## AIM OF THE EXERCISE
Copy the data below word for word, leaving out the pictures.

(Screen grounding data)
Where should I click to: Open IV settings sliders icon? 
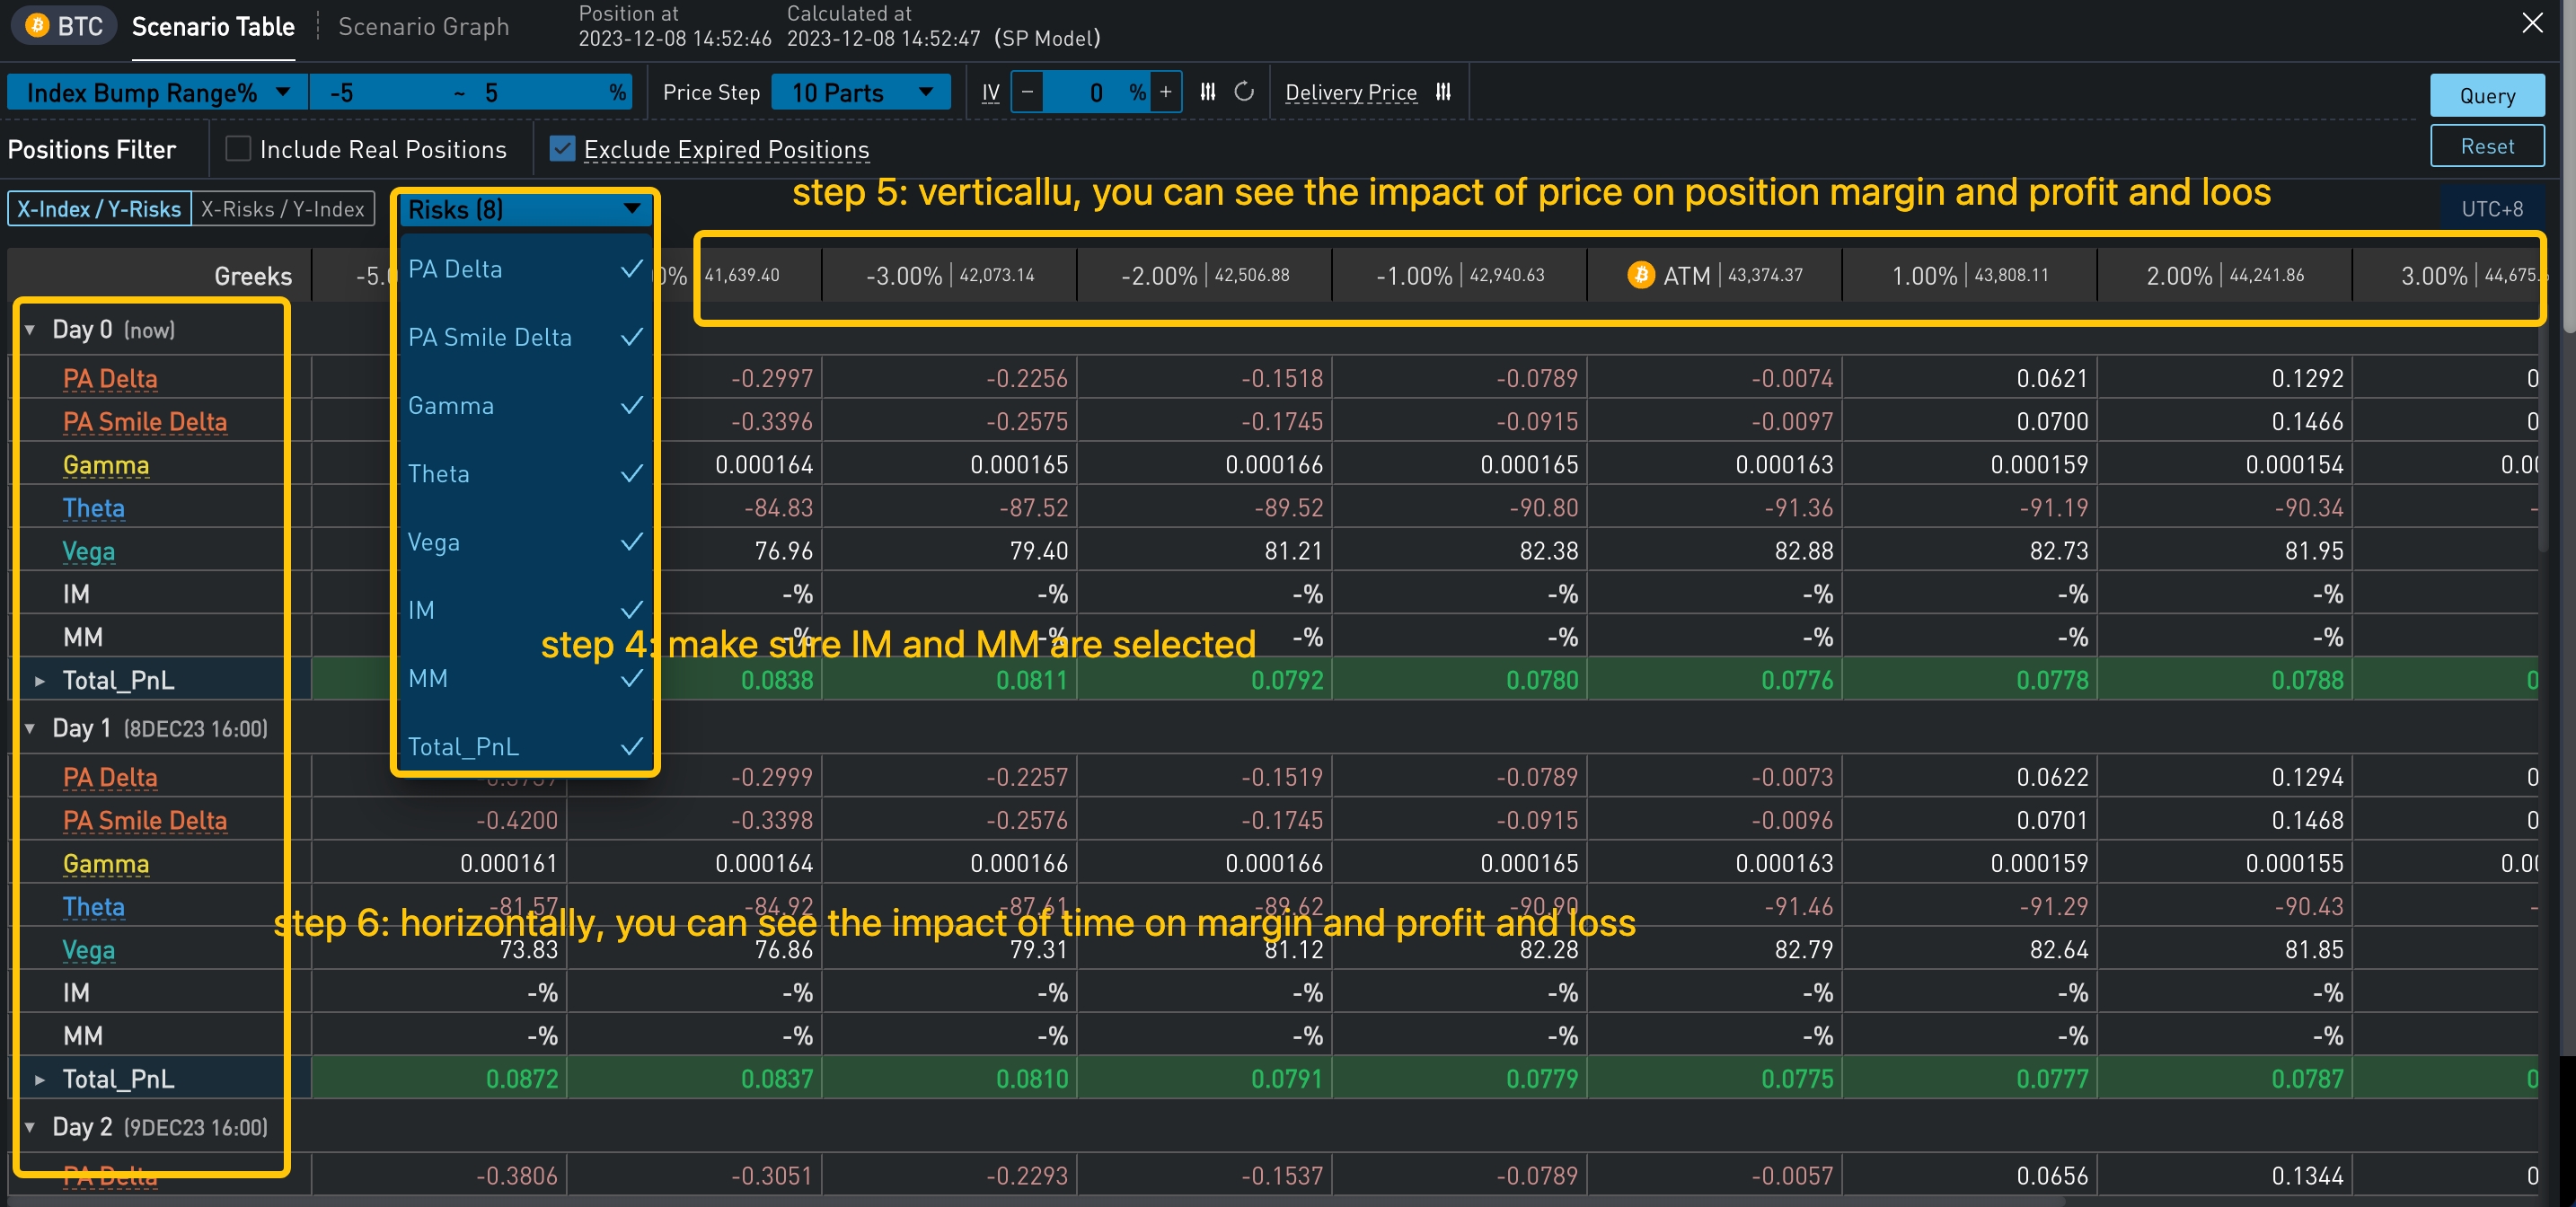point(1208,92)
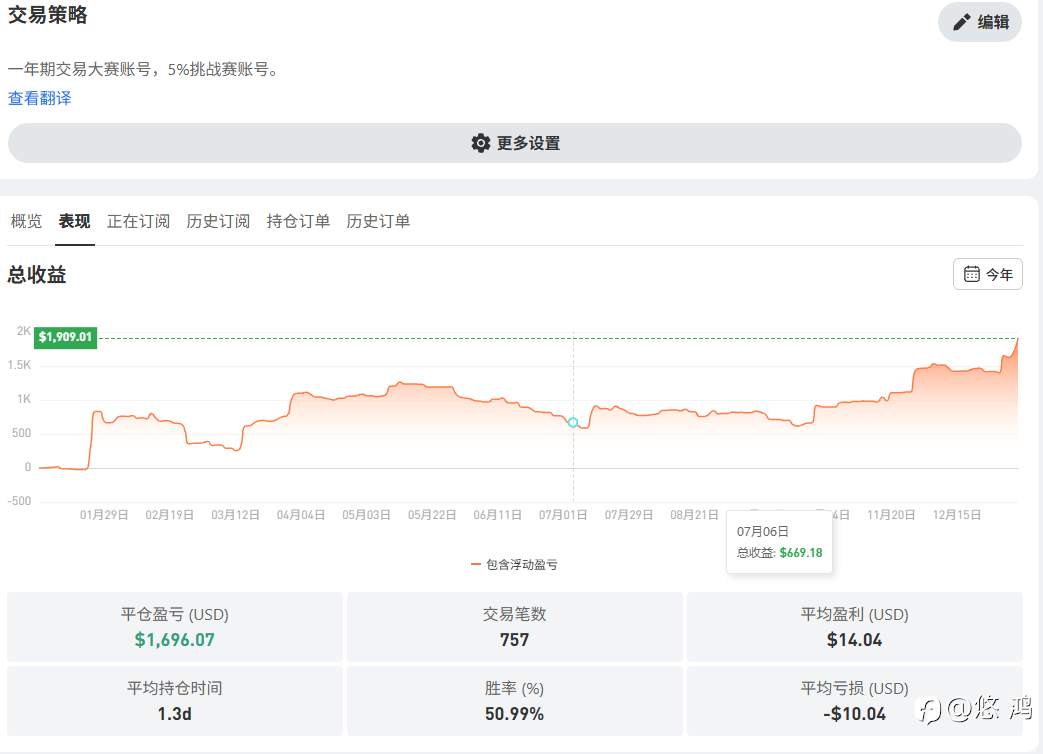Select the 表现 tab
The width and height of the screenshot is (1043, 754).
75,221
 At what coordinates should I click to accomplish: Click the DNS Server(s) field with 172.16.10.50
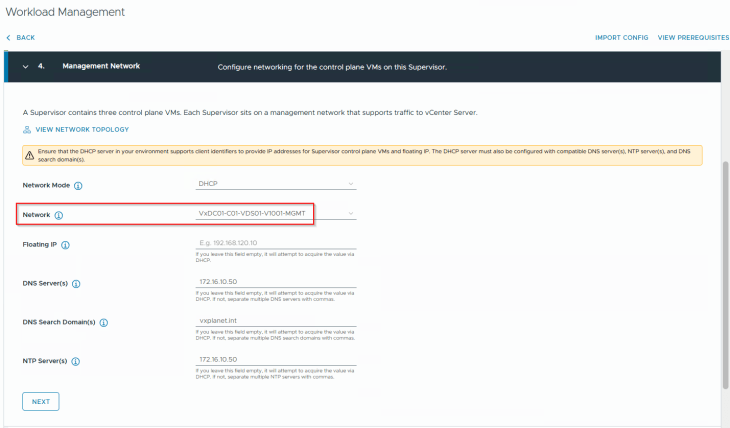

## WRITTEN SOLUTION
Where should I click to: Open IV settings sliders icon? 
point(1208,92)
Select the 表现 tab
The width and height of the screenshot is (1043, 754).
75,221
 At what coordinates should I click to accomplish: Click the DNS Server(s) field with 172.16.10.50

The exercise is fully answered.